“A quick look at a map suggests that the overwhelming bulk of oil smuggled out of Syria and Iraq must go to Turkey,” retired Canadian diplomat Patrick Armstrong said.
“Judging from the number of trucks shown, it must be quite large-scale and surely constitutes the large majority of Daesh’s’ funding.”
The huge scale of the smuggling and the historical efficiency of Turkey’s border controls mean that the Turkish government and armed forces are almost certain to be well aware of the trade, Armstrong continued.
“At a border that's always been well-controlled, at a time when both Syria and Iraq are in war, involving this many trucks? Hardly possible. Small scale, perhaps; on this scale, impossible,” he stated.
Armstrong, who was a counsellor at the Canadian Embassy in Moscow, said he has seen no hard evidence had yet emerged that Turkish President Recep Tayyip Erdogan or any of his family members or close associates were making profits from the trade.
But Armstrong said he could not exclude the possibility such evidence might soon emerge.
“Are Erdogan or his family involved? No evidence yet from the Russians, but they promise more coming. My guess is that they do have the evidence or they would not have said what they did,” he explained.
US officials at different times have given different reasons for not trying to bomb or otherwise interdict the Islamic State oil trade across the Turkish border, Armstrong pointed out.
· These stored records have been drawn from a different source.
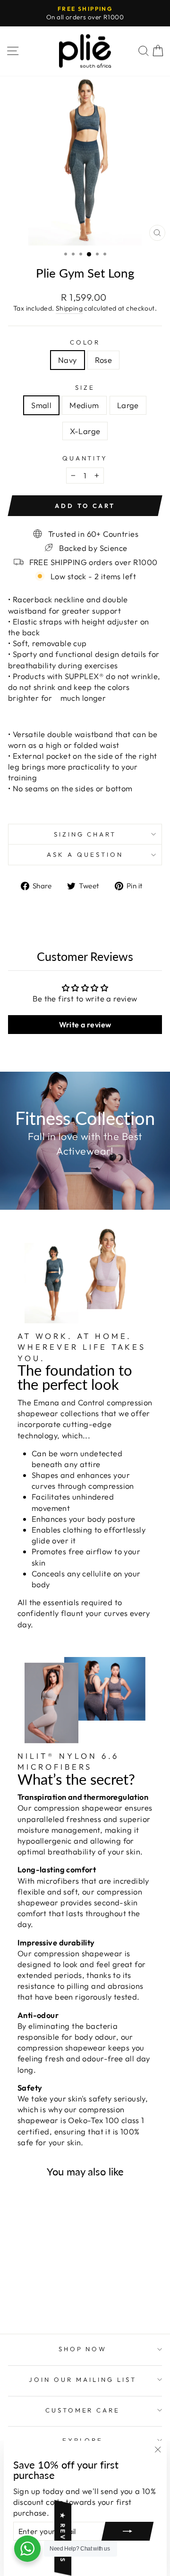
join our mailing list (82, 2379)
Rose (103, 360)
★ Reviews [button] (63, 2538)
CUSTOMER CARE (82, 2410)
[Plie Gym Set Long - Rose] (42, 2289)
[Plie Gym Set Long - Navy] (31, 2289)
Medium (84, 405)
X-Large (85, 431)
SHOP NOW (83, 2349)
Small (41, 405)
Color (85, 342)
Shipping (69, 308)
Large (128, 405)
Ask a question (85, 854)
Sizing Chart (85, 834)
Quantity (85, 458)
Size (85, 387)
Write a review (85, 1024)
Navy (67, 360)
Retired US Army Judge Advocate General (JAG) Major Todd Pierce, an expert on guerilla war, told Sputnik that US failure to act decisively against the smuggling of Islamic State oil through Turkey reflected the confusion and ignorance of Washington and military policymakers.
“Having broken up the region in the first place with the Iraq War, we now have the ‘neighbors’ swooping in to pick up the pieces and our experts don't have the depth of thinking to understand the complexities of the situation and the conflicting motives and objectives of those we see as our allies,” Pierce said.
The Daesh had thrived thanks to the failure of US policymakers to understand the interests of the Turkish military and other forces in the region to support the Islamic State or collude with it for their own reasons, Pierce maintained.
“That has been the failure of US policy in the region leading to the growth of the Islamic State,” Pierce argued.
Obama administration planners still lacked any understanding of the true nature of the conflict, an aspect that German war theorist Carl von Clausewitz identified as the essential element necessary to get right if there was to be any chance of success, Pierce concluded.